→ **DOCUMENT**:
##############################

PPS Programs vs Westside Conjugate vs DUP

Written by: Kevin Cann

I saw a video last week where a coach was taking questions from followers.  One of these followers asked about a conjugate program for raw lifting.  The coach then said it was not a program that is useful for raw lifting and only one high level lifter uses it.

This statement is incredibly ignorant and incorrect.  We need to first identify what the term conjugate means.  Conjugate is synonymous with concurrent periodization.  This means that we train multiple aspects at the same time.

This is very different from the conjugate sequential system of the USSR.  Block periodization falls into the conjugate sequential system.  Verkoshansky realized that elite athletes could not handle the workloads required to train all of the aspects they needed for sport at once.

These athletes needed to powerful, strong, agile, fast, quick, and so on.  He then developed the block periodization model to address this.  The lifter would focus on improving one quality while maintaining the others.  This may be more beneficial to filed athletes, but I do not remember the last time a powerlifter needed to be agile.

Westside uses the term “conjugate” to be synonymous with concurrent training.  They train strength utilizing the maximal effort method, power using the dynamic effort method, and hypertrophy using the repetition effort method.  They combine these into the same training week.

Daily Undulated Periodization (DUP) is all the craze in the raw powerlifting world.  Lifters and coaches will argue that Westside does not work for raw lifters and that DUP is the only “scientifically proven” way to train. This again shows ignorance amongst the masses.

DUP is just another form of conjugate or concurrent training.  A coach utilizing this type of program may have a strength day, a power day, and a hypertrophy day in a week.  Doesn’t this sound a lot like Westside?  

Westside has strength and power days with the lifts, but sprinkles in the hypertrophy work throughout the week in terms of special exercises to target weak muscle groups, and those muscle groups utilized heavily within the lifts.

##############################

→ **PROVIDED MATERIAL**:
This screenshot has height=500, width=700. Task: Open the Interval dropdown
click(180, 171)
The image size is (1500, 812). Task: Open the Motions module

##############################

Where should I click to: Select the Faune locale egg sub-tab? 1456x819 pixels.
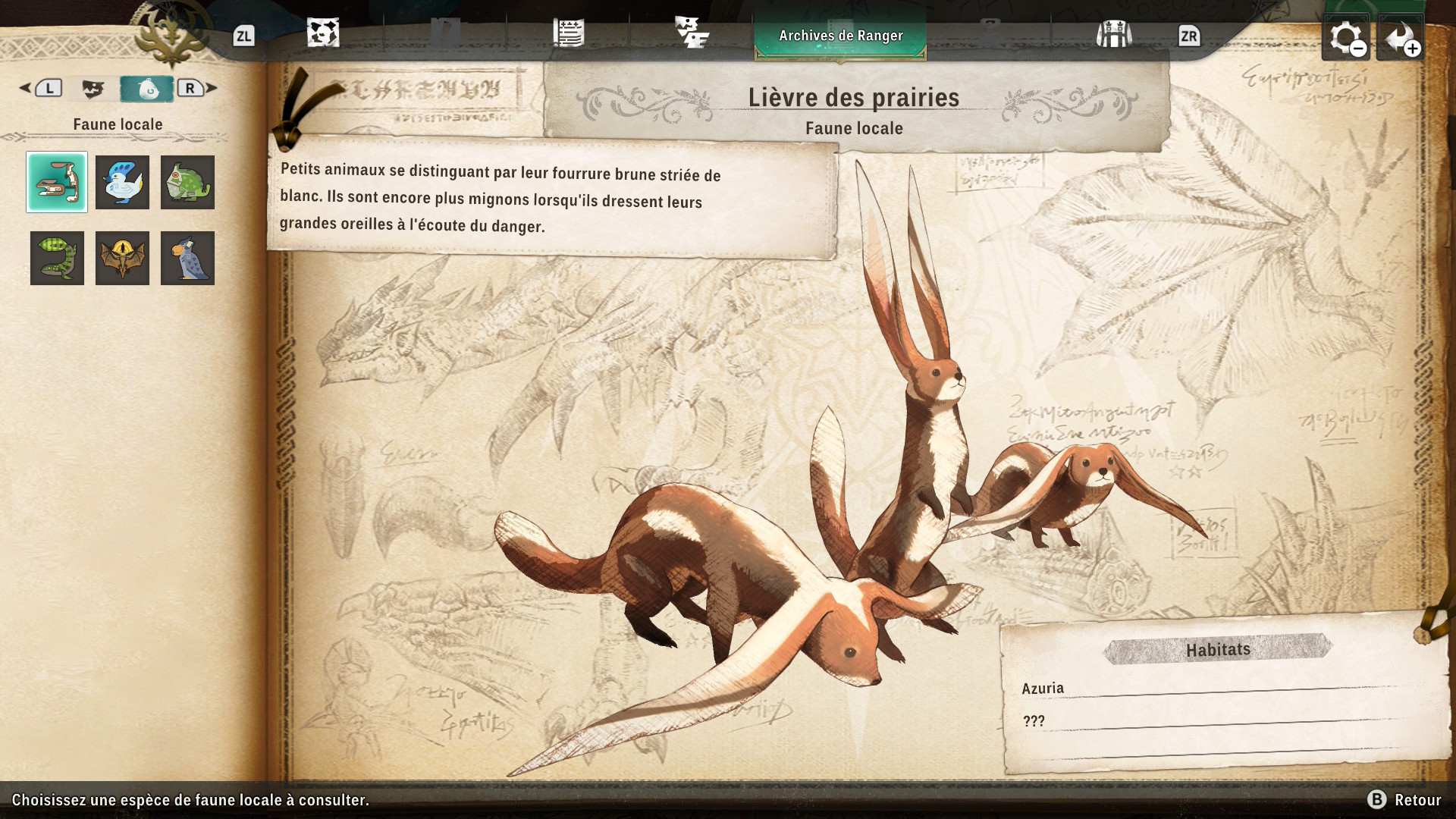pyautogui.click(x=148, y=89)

##############################

→ **AIM**:
Please answer these from the article on powerlifting programs:
(a) Conjugate is synonymous with what kind of periodization?
(b) Which method does Westside use to train power?
(c) What three days in a week might a coach using DUP have?

→ **ANSWER FOR THE TASK**:
(a) Concurrent periodization.
(b) The dynamic effort method.
(c) A strength day, a power day, and a hypertrophy day.